Это прозвучало не очень-то обнадеживающе, но я, тем не менее, счел необходимым как можно подробнее рассказать ему и о нашей обычной почасовой ставке, и о достопримечательностях, которые он сможет увидеть, ну и все остальное…
— Хорошо, я подумаю об этом, — коротко пробурчал он. — Кстати, как вас зовут?
Я через плечо протянул ему одну из моих карточек и внимательно проследил в зеркале заднего вида, как он ее прочел, а затем небрежно засунул в верхний кармашек рубашки с короткими рукавами.
— Вы женаты, Артур?
Его вопрос застал меня врасплох. Обычно пассажиры, особенно западные люди, никогда не интересуются личной жизнью водителя. Я рассказал ему про мою первую жену и про то, как в 1956 году она погибла при взрыве бомбы во время беспорядков в районе Суэцкого канала… Про Ники говорить не стал. Не знаю даже почему. Может, просто не хотел тогда даже думать о ней. А может, что-нибудь другое.

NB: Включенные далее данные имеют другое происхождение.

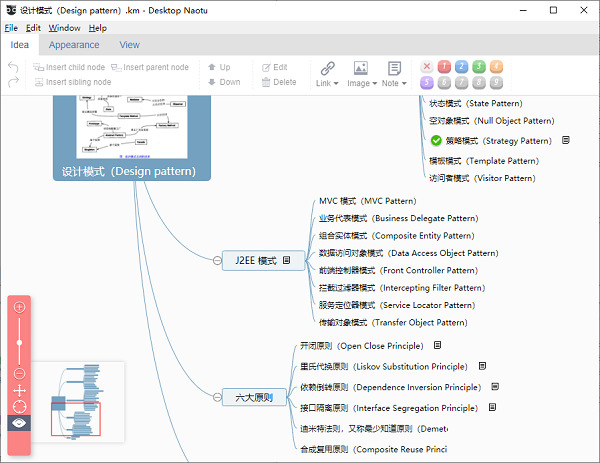Open note icon beside Strategy Pattern
Viewport: 600px width, 463px height.
[x=566, y=140]
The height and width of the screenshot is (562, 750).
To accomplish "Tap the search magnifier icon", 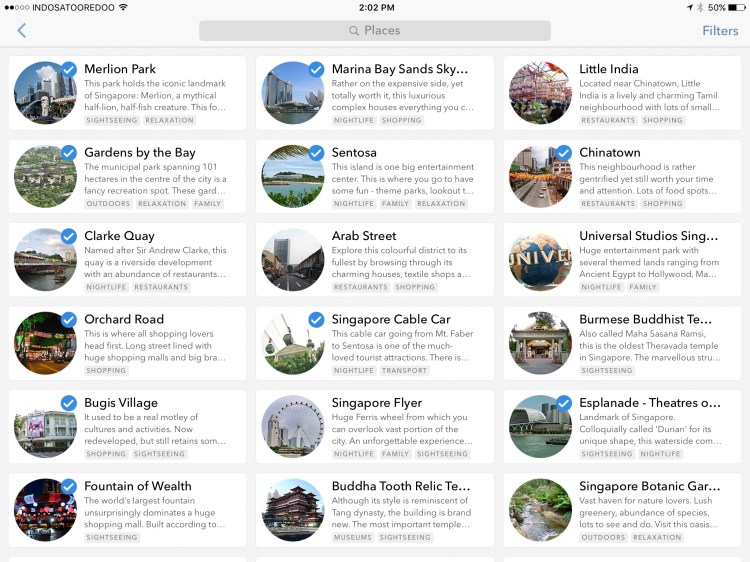I will [x=354, y=31].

Не знаю, поверьте, просто не знаю…
— Кажется, вы сказали, что вы британец, так ведь? — снова неожиданно спросил он.
— Мой отец был чистокровным британцем, сэр, ну а я, помимо прочего, в Англии получил образование не в частной, но достаточно престижной школе, — несколько уклончиво ответил я.
Вообще-то мне очень не нравится, когда меня вот так допрашивают, но этот чертов мистер Харпер продолжал гнуть свою чертову линию:
— Так какая же все-таки у вас национальность?
— У меня египетский паспорт. — Это было чистейшей правдой, хотя ему до этого, по идее, не было никакого дела.
— Ваша жена была египтянкой?
— Нет, француженкой.
— Дети есть?
— К сожалению, нет, сэр. — Теперь мой тон звучал уже достаточно холодно. Даже для водителя прокатной машины.
— Понятно, — коротко хмыкнул он, откидываясь на спинку сиденья и поворачивая голову к окну.
У меня создалось полное впечатление, что он вдруг попросту перестал обо мне думать — очевидно, по причине абсолютной ненужности — и углубился в свои собственные дела. А я продолжал думать о моей Анетт, о том, как я привык говорить всем, что она погибла при взрыве бомбы в Суэце. Привык настолько, что иногда уже почти верил в это и сам. Но только иногда. Остановившись на красный свет светофора перед въездом на площадь Омониас, я снова вспомнил о ней: интересно, как у нее сложилась жизнь с тем галантным джентльменом, которого она тогда предпочла мне, подарил ли он ей счастье стать матерью, которого ей так недоставало со мной? Надеюсь, хоть теперь-то убедилась, что бесплодностью страдала она, а никак не я?!
Я остановился прямо у парадного входа в отель «Гранд Бретань». Пока привратник вынимал багаж из машины, мистер Харпер неожиданно повернулся ко мне:
— Хорошо, Артур, считайте, мы договорились. Я предполагаю пробыть здесь дня три-четыре.
Я был приятно удивлен, поскольку такого исхода никак не ожидал.
— Благодарю вас, сэр. Не хотите ли завтра съездить в Дели? По выходным дням там полным-полно туристов со всего света. Полагаю, в будни это делать намного приятнее.